In a video-message released on Earth Day, April 22, Pope Francis called on world leaders “to act with courage, to act with justice, and to always tell the truth to people, so that people know how to protect themselves from the destruction of the planet, and how to protect the planet from the destruction that many times we ourselves cause.”
He noted a connection between an increasing awareness of the need to protect the environment and the ongoing coronavirus emergency, saying the pandemic has shown us “what happens when the world stops… even for a few months.” He highlighted the “sadly positive” impact the global slowdown has had “on nature and climate change.”

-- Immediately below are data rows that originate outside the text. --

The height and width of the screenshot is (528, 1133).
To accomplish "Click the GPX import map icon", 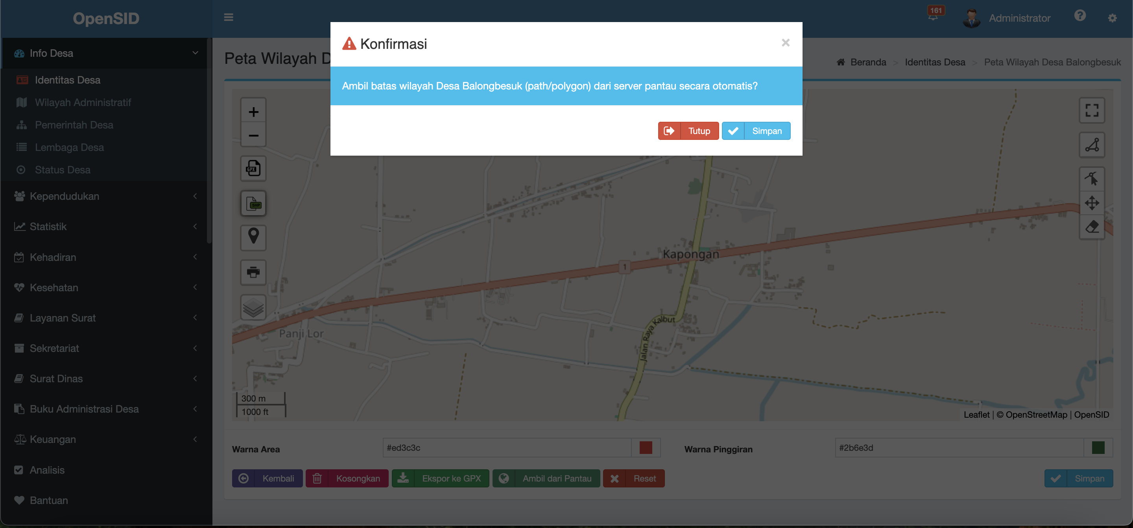I will click(253, 168).
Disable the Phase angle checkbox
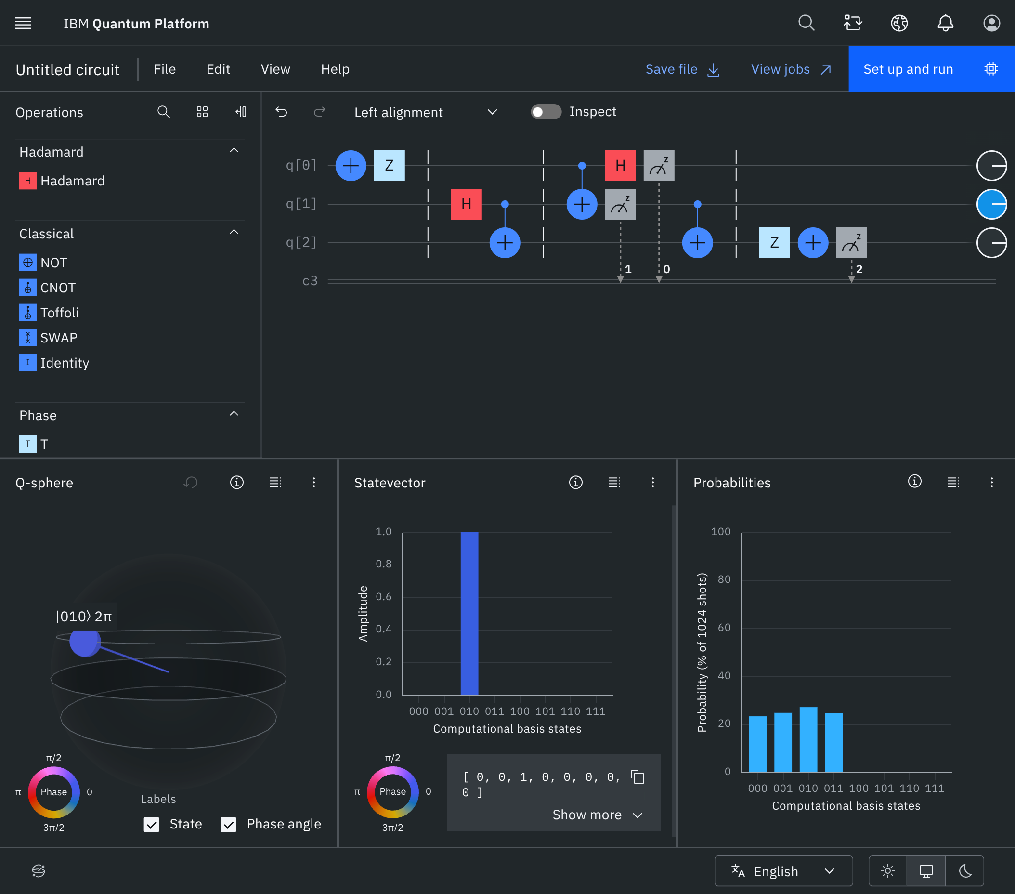The width and height of the screenshot is (1015, 894). [x=229, y=824]
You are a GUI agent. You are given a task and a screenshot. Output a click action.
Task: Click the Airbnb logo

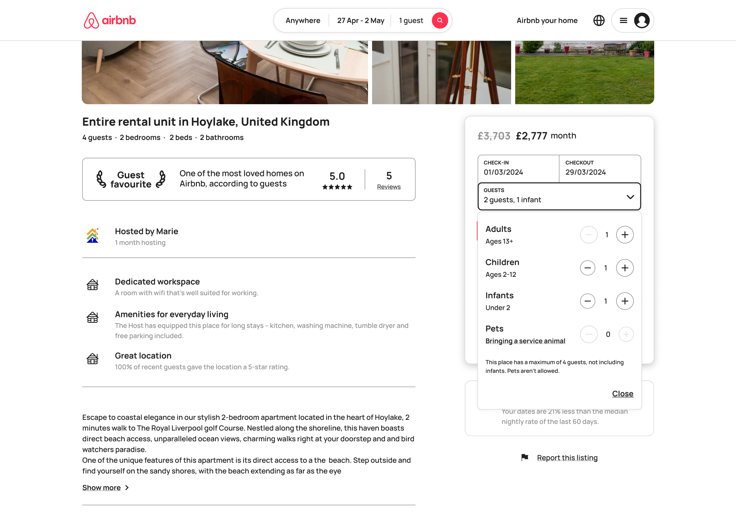pyautogui.click(x=109, y=20)
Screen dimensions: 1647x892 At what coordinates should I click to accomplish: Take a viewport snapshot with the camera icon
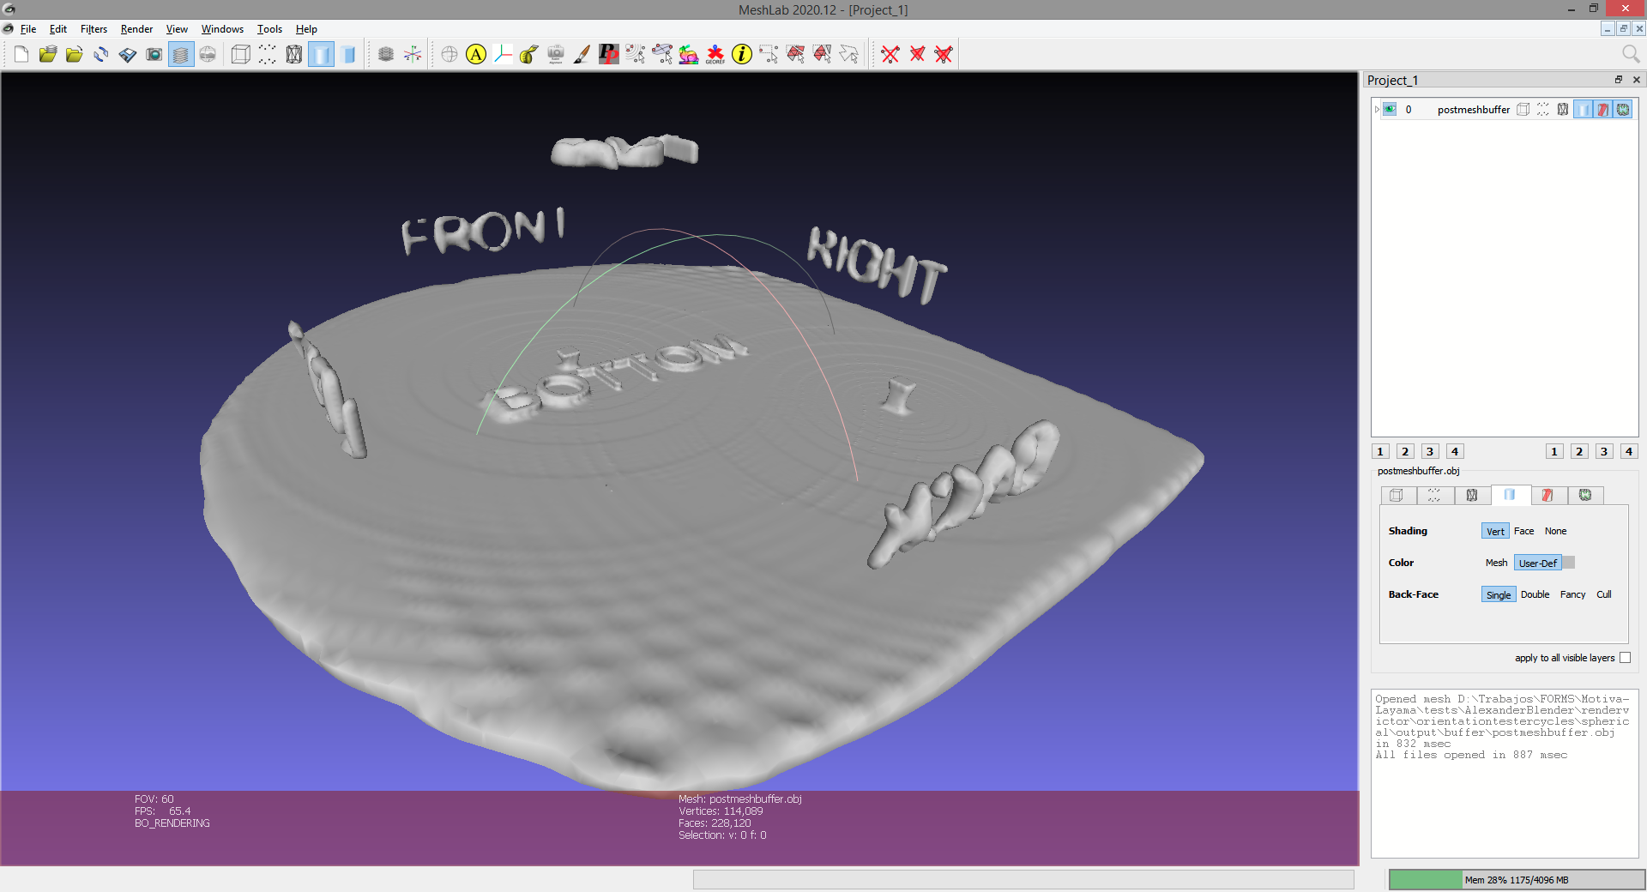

Pope Francis’ message carried a sense of urgency, as he maintained that “both catastrophes” – the Covid pandemic and climate change – “shows us that we do not have time to wait. That time is pressing. And that, as Covid-19 has taught us, yes, we have the means to meet the challenge. We have the means. It is time to act, we have reached the limit.”
Citing “an old Spanish saying” that he has quoted in the past – God always forgives, we men sometimes forgive, nature no longer forgives – the Argentinian pontiff insisted that nonetheless there is still time to turn back the “destruction of nature.” “And we will be more resilient when we work together instead of the alone,” he maintained, adding, “The adversity we are experiencing with the pandemic, and which we are already feeling in climate change, must drive us, must spur us on to innovation, to invention, to seek out new paths.”
And, returning to an oft-repeated theme, he noted, “We do not come out of a crisis the same way, we come out better or worse.”
“This is the challenge,” he said, warning that “if we do not come out better, we are on a path of self-destruction.”
In a second video-message, also released on Thursday evening, Pope Francis praised the work of the Leaders Summit on Climate, an initiative of US President Joe Biden aimed at coordinating an international response to the climate crisis.
The Summit, said Pope Francis, “is an initiative that sets all of us, all of humanity through its leaders, on a journey.” That journey he said, looks ahead practically to the COP26 meeting set for November 2021, but “even more concretely, to take charge of the preservation of nature, of this gift we have received and that we have to heal, to guard, and to carry forward.”
He offered his best wishes for success “in this beautiful decision to meet, to move forward,” assuring the assembled world leaders that he is accompanying them in their efforts.
Pope Francis delivered both messages in Spanish, with the text of the messages released in both Spanish and Italian. As of the time of publication, the Holy See had not made translations of the Pope’s remarks available in other languages.